The plot kept me guessing, and the action was always intense. I wasn’t sure who I wanted to root for, since Jake (in first person narrative) assured me that he was an unredeemable monster. The women in the book are either prostitutes or killers, but they all have personality. So much so that the next book in the series is from the point of view of one of the women that shows up half-way through this one. I’m not sure I will continue reading about Duncan’s world of supernatural creatures surviving and thriving in our modern world by screwing us lowly humans, literally and figuratively. But it was a trip to be in Jake’s head.

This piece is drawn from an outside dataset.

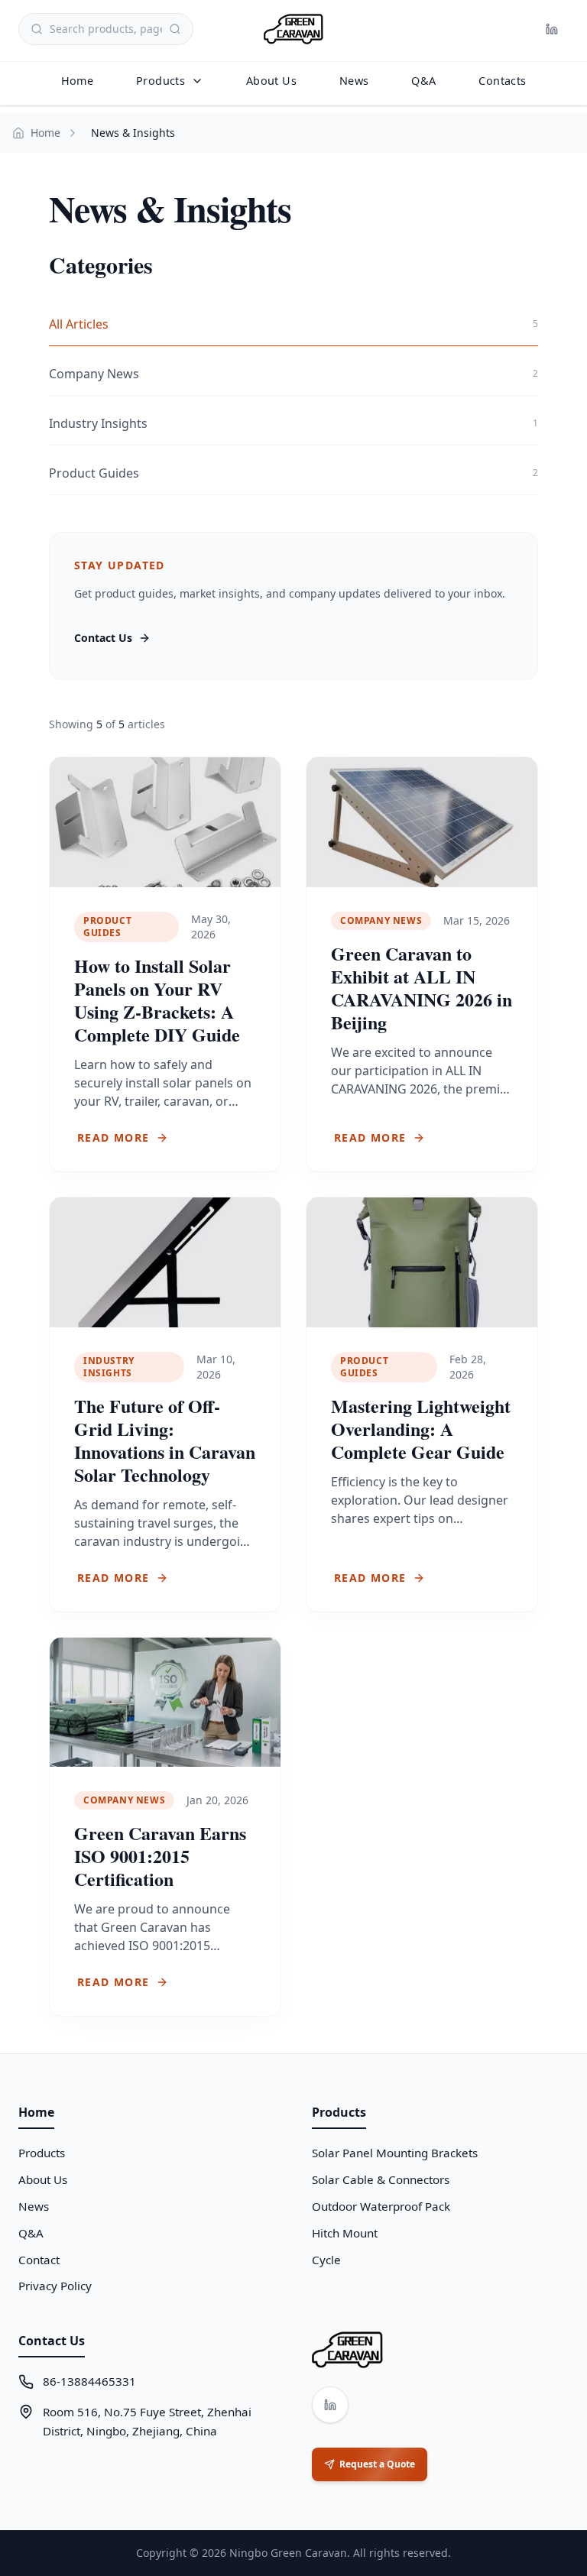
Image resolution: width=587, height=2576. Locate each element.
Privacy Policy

The Demon Lover by Juliet Dark is another first in what will become a series about an English college professor, Callie McFay, who has crazy porn “dreams” with a demon that takes shape in moonlight. I almost put the book down after the first few chapters because it was all sex and no plot. The internet is for that, not my books! But Juliet Dark quickly sketches and then colors in a wonderful upstate New York town called Fairwick that is chock-full of fey creatures, good, evil, and all shades between. Most of them masquerade as employees of the local college. It made me want to live there, or at least visit for a semester.

The plot is fine, but the villains were incredibly obvious, to the point where I assumed I must be wrong about them. I wasn’t. And the fact that the other characters in the book didn’t pick up on any “evil” clues made them all seem a bit dumb. Yet the final chapters were satisfying, and I truly enjoyed meeting the cast in this fantasy romance. I will definitely pick up the next book.
Finally, I also read Saga Volume 1 by Brian K. Vaughan and Fiona Staples. It’s a comic series that got a lot of press because of the nursing mother cover. More (literally) graphic sex and violence, but holy crap, the plot! Moves faster that I can turn the pages. The characters are all so engaging, I want to see all of their storylines played out. The world is new, the dialogue is clever, and the art kicks so much ass, I know the head peeps at Marvel and DC are sore.
The women in this comic actually have a variety of body types, gasp! And the diversity puts the story a step ahead of any other intergallactic tale. Plus Marko, one of the main guys, is incredibly hot. I highly recommend you break that I-don’t-read-graphic-novels barrier you have and start with this one. And if you’re already a comic book fan, run to your favorite store and get Saga!